I posted a comment on a great shot a few moments ago. The shot was taken in Cape Town. As I was commenting on it a thought came to me. I will just paste my comment here, and ask what do you think.
Great shot, and thank you for the comment on my pic. It still makes me amazed to know, that pictures we post can be seen instantly and commented on by people so so far away from where they were taken. And we can see things that we would not be able to, except for (National Geographic) many many shots are also worthy to be in that mag. Hey, (a thought) what if there could be a magazine called (The RSS 365). With pictures and credits
given. What a massive operation that would be. HMMMMMMMMMMMMMM.Maybe I should put that on the discussion board
Funny thing, after I posted this I saw the discussion (365 Book) which actually be a personal thing which is great as well
I'm having a blonde/senior moment. What does RSS stand for?
I bought a RSPB (Royal Society for the Protection of Birds) Guide to Digital Wildlife Photography book for someone for Christmas. Where the photos are amazing, we both agreed that there are photos on 365 that are just as good (and often actually a lot better).
@lluniau RSS means Really Simple Syndication; given that you're still none the wiser as to what it actually is, I'll expand on that :P
Go to your own profile page, or anyone's profile page, and check at the bottom of the right-hand sidebar - see the little orange icon with "Subscribe to RSS feed" next to it? That orange icon means there's an RSS feed there.
RSS is a standard way of sharing out just the information content of a particular webpage, without all the graphics and such, so that it can be read in a standard way by other software. For example, if you use Outlook for email, it can accept RSS feeds, and "subscribe" to them. So if you added, let's say my, RSS feed from here, your Outlook would be updated whenever I made a new photo here, and you'd be able to see them within Outlook. Google also provide Google Reader that does the same.

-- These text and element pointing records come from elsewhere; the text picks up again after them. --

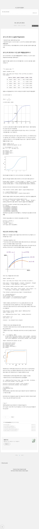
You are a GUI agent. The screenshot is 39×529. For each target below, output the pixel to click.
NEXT (22, 476)
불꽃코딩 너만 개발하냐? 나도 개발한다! (11, 462)
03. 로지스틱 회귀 (5, 11)
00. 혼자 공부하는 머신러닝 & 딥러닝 (10, 451)
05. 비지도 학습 (6, 445)
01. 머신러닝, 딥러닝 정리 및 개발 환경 (11, 450)
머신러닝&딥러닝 (8, 443)
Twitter (17, 491)
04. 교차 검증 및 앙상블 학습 (9, 447)
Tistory (18, 490)
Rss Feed (12, 491)
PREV (16, 476)
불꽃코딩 (6, 460)
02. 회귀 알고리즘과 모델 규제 (9, 448)
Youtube (23, 491)
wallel (25, 490)
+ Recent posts (4, 484)
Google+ (26, 491)
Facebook (20, 491)
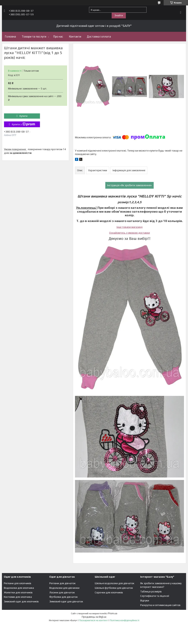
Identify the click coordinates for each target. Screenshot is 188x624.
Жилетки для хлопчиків (18, 592)
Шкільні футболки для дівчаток (114, 587)
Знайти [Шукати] (119, 15)
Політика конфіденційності (124, 620)
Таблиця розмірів (151, 591)
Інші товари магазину (130, 226)
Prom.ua (112, 613)
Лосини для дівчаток (62, 592)
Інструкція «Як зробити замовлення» (129, 185)
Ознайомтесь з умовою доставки (129, 232)
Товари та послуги (34, 36)
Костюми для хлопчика (18, 596)
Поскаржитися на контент (93, 620)
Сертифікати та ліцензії (154, 595)
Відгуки (144, 600)
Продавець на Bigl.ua (94, 616)
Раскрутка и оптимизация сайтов (160, 605)
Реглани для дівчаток (62, 583)
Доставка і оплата (99, 36)
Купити (23, 116)
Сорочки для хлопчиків (109, 592)
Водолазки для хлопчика (19, 587)
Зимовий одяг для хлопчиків (21, 601)
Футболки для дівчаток (63, 596)
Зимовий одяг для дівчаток (66, 601)
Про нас (58, 36)
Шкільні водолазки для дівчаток (114, 583)
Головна (10, 36)
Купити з (23, 124)
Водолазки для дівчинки (64, 587)
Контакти (75, 36)
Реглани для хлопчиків (17, 583)
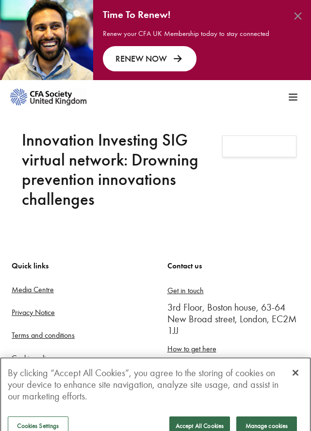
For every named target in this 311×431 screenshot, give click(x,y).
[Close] (295, 376)
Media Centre (33, 289)
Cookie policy (32, 358)
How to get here (191, 348)
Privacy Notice (33, 312)
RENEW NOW (149, 58)
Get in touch (185, 290)
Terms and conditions (43, 335)
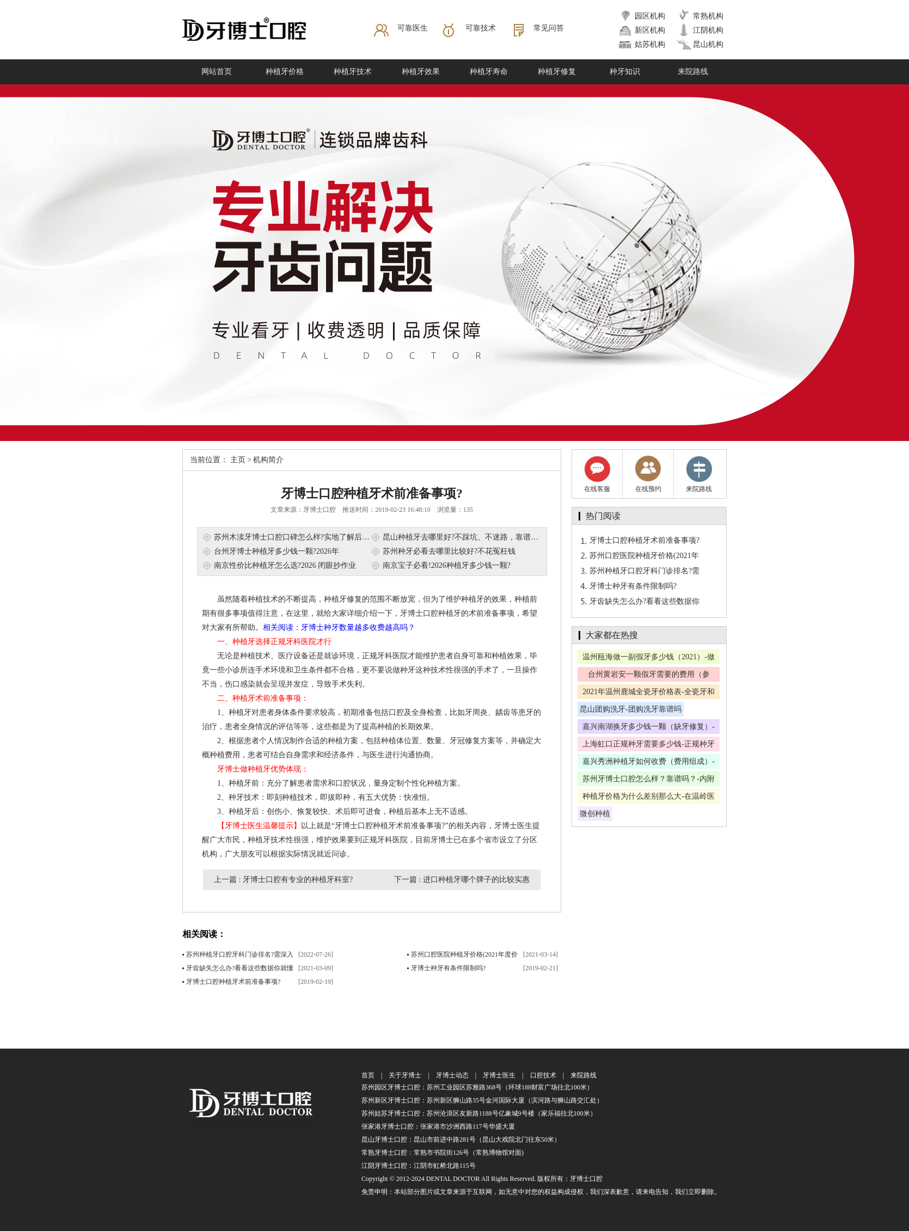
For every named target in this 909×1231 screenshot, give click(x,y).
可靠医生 (412, 28)
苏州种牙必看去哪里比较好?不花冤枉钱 (449, 551)
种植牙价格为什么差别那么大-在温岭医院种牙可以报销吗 (648, 798)
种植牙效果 (421, 72)
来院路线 (693, 72)
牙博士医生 (499, 1075)
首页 (367, 1075)
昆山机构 (708, 44)
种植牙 (472, 599)
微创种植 (595, 814)
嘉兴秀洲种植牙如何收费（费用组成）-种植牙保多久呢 (648, 763)
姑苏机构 (650, 44)
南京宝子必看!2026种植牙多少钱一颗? (447, 565)
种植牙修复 (557, 72)
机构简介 (268, 460)
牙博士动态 (452, 1075)
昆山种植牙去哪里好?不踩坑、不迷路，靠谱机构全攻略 (476, 537)
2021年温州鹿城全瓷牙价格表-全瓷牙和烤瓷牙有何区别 (648, 693)
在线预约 (648, 474)
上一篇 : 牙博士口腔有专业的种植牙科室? (283, 879)
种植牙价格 (285, 72)
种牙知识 (625, 72)
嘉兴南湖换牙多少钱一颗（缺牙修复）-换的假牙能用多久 (648, 728)
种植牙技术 (353, 72)
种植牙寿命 (489, 72)
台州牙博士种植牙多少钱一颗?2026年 (276, 551)
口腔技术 (543, 1075)
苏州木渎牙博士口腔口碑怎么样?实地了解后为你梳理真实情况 (318, 537)
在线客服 (597, 474)
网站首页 (216, 72)
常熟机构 (708, 16)
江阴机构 (708, 30)
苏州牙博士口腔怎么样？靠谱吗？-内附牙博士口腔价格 (648, 780)
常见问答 (548, 28)
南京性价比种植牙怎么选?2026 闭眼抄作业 (285, 565)
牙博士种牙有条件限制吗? (448, 968)
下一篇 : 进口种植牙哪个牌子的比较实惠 (462, 879)
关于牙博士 (405, 1075)
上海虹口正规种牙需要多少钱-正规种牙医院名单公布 (648, 745)
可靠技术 (480, 28)
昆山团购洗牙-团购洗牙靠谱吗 (630, 709)
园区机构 (650, 16)
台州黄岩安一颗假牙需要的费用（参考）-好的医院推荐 (649, 676)
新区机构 (650, 30)
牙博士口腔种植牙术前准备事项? (233, 981)
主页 (237, 460)
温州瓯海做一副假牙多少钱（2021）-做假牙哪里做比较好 (648, 658)
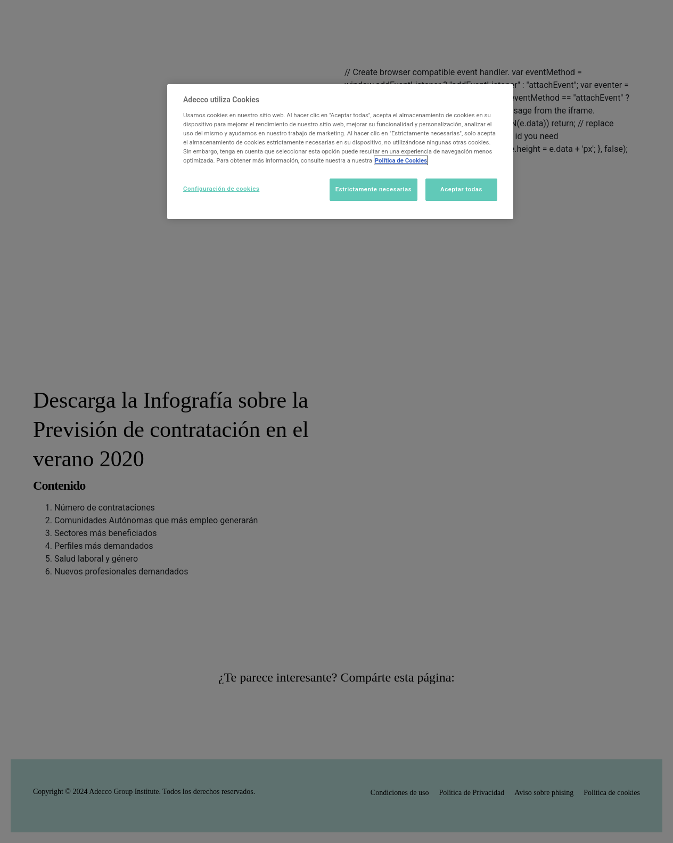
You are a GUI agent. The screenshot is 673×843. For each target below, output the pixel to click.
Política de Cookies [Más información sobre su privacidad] (401, 160)
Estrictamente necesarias (373, 189)
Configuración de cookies (221, 188)
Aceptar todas (461, 189)
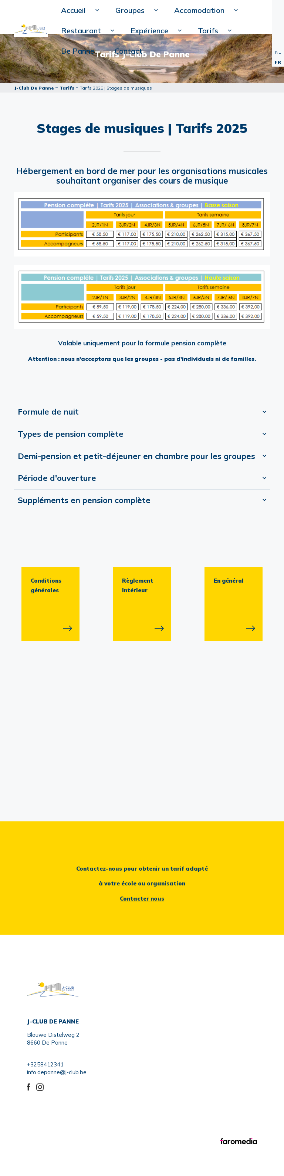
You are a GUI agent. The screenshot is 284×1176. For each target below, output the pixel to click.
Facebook (31, 1086)
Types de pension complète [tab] (71, 434)
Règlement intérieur (137, 585)
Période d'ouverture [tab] (57, 478)
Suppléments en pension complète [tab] (84, 500)
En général (229, 580)
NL (278, 52)
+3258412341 (45, 1064)
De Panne (77, 51)
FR (278, 62)
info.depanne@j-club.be (57, 1072)
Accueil (77, 13)
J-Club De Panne (34, 88)
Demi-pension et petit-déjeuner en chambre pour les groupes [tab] (136, 456)
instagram (40, 1086)
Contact (128, 51)
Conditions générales (46, 585)
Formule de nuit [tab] (48, 411)
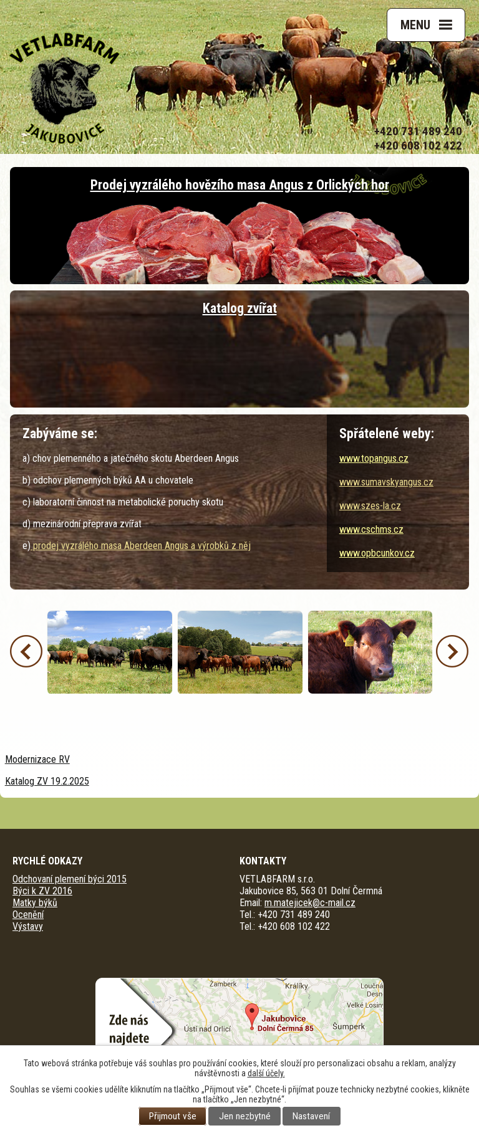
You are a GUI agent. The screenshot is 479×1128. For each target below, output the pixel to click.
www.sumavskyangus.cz (386, 482)
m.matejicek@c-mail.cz (310, 903)
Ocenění (28, 914)
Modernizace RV (37, 759)
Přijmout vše (172, 1116)
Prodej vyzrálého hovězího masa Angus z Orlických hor (239, 185)
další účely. (266, 1073)
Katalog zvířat (240, 308)
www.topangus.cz (374, 458)
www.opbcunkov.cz (377, 553)
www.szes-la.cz (370, 506)
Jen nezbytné (245, 1116)
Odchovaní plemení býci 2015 (69, 879)
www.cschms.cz (371, 529)
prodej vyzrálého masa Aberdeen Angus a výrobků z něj (141, 546)
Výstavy (27, 926)
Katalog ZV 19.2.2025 (47, 781)
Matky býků (34, 903)
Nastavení (311, 1116)
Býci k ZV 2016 (42, 891)
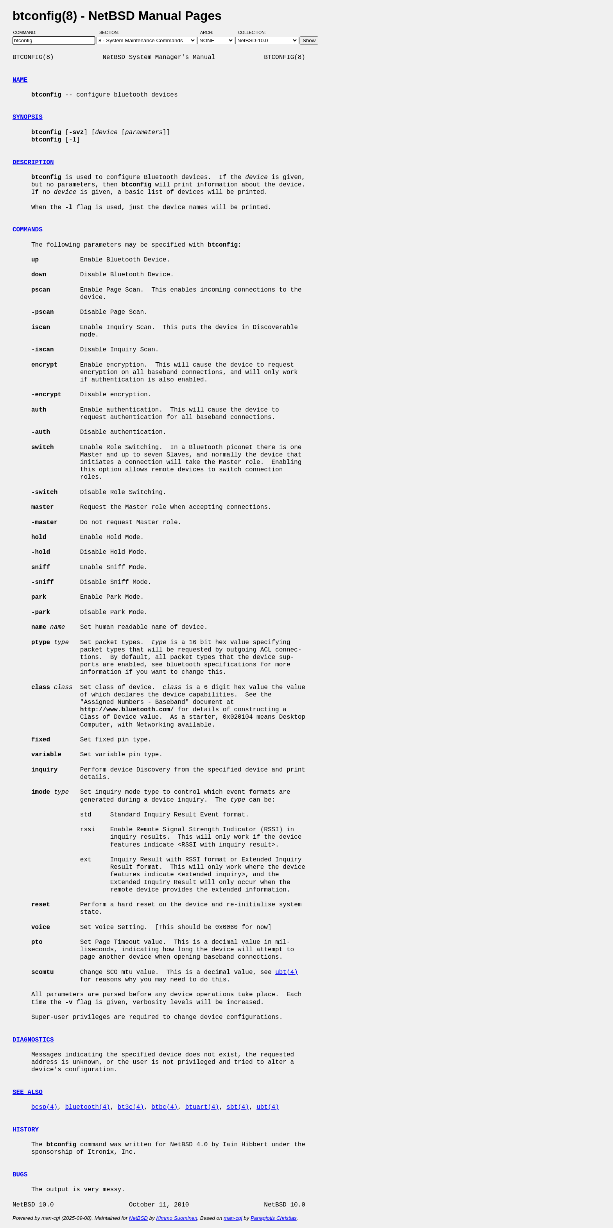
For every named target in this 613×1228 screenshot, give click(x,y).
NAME (20, 80)
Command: (27, 32)
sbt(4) (237, 1107)
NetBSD (138, 1218)
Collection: (252, 32)
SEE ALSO (28, 1092)
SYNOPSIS (28, 117)
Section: (110, 32)
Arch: (210, 32)
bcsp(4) (44, 1107)
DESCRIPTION (33, 162)
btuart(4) (202, 1107)
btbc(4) (164, 1107)
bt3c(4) (131, 1107)
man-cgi (233, 1218)
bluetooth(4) (87, 1107)
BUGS (20, 1175)
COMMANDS (28, 230)
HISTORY (26, 1130)
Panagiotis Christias (274, 1218)
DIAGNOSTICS (33, 1040)
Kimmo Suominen (176, 1218)
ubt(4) (286, 972)
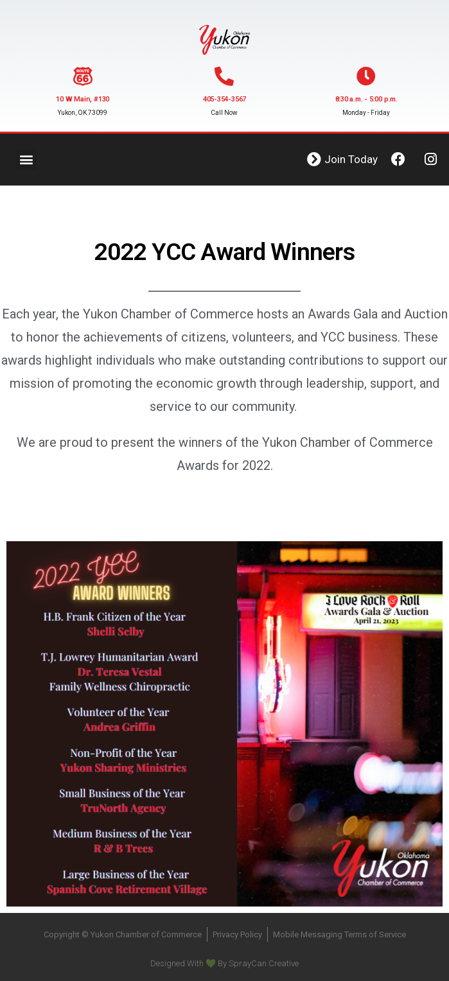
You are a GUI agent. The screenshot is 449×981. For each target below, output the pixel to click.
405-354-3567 (224, 99)
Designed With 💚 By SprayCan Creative (224, 963)
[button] (26, 159)
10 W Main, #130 (82, 99)
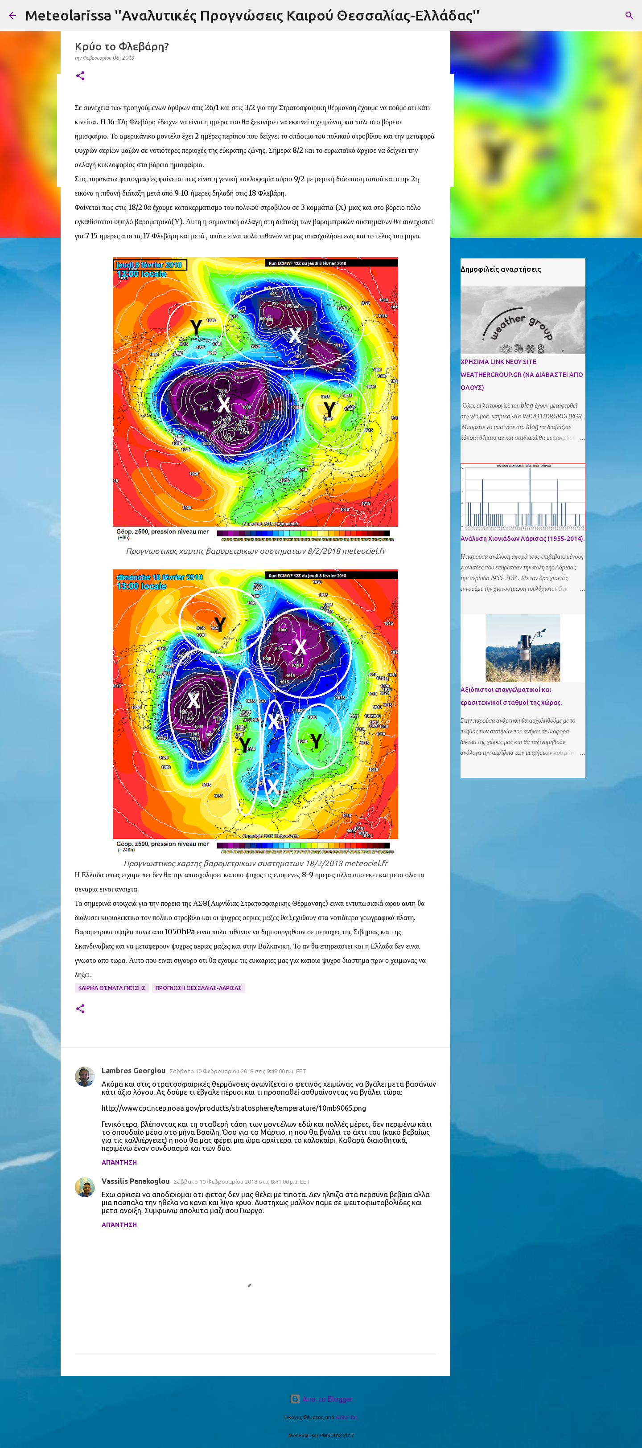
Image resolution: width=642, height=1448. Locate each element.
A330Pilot (347, 1417)
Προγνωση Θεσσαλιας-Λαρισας (199, 988)
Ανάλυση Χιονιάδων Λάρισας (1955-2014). (522, 538)
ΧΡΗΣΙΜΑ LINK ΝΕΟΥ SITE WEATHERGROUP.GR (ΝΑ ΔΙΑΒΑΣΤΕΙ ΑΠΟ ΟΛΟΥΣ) (522, 374)
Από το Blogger (321, 1399)
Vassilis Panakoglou (136, 1181)
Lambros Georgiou (134, 1071)
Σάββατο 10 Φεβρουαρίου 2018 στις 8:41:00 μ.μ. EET (241, 1181)
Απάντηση (119, 1162)
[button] (80, 76)
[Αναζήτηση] (629, 15)
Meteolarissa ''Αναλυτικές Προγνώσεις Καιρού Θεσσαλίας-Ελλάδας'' (252, 15)
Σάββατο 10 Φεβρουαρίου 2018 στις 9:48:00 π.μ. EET (237, 1071)
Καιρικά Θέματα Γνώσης (111, 988)
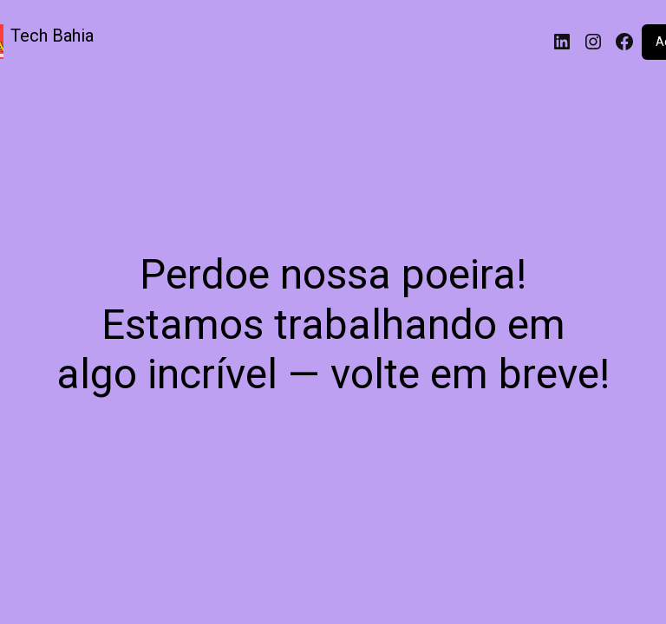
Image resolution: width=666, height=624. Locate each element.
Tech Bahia (52, 35)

It's most useful for news aggregaters - all newspapers/websites that deal with news/blogs also provide an RSS feed, so you could add all the RSS feeds of all your favourite websites into Google Reader (it's probably better than whatever Outlook does in terms of RSS) and check that daily, and you'd see all the updates from all the feeds you added.
So!
What I think Richard's getting at is having an RSS feed for just the highlights of the 365project.org community's efforts. Currently we essentially do have this, however, as the weekly "Top 20 Chart" blog posts *do* have an RSS feed that could be subscribed to.
So maybe RSS could have some other meaning, or Richard hasn't noticed this.
@eyebrows I guess you will just have to exuse my ignorance, I was under the impression that the RSS had something to do with Ross and his name. As for as t the (top 20) is concerned that falls way short of the multitude of GREAT Photos that are on thios site. Myybe I should just (de-post) this topic.
@rrt nah leave it open! What did you have in mind? A larger feed with more editorial control over which images went into it than the automated Top 20 thing?
I bought a RSPB (Royal Society for the Protection of Birds) Guide to Digital Wildlife Photography book for someone for Christmas. Where the photos are amazing, we both agreed that there are photos on 365 that are just as good (and often actually a lot better).
Go to your own profile page, or anyone's profile page, and check at the bottom of the right-hand sidebar - see the little orange icon with "Subscribe to RSS feed" next to it? That orange icon means there's an RSS feed there.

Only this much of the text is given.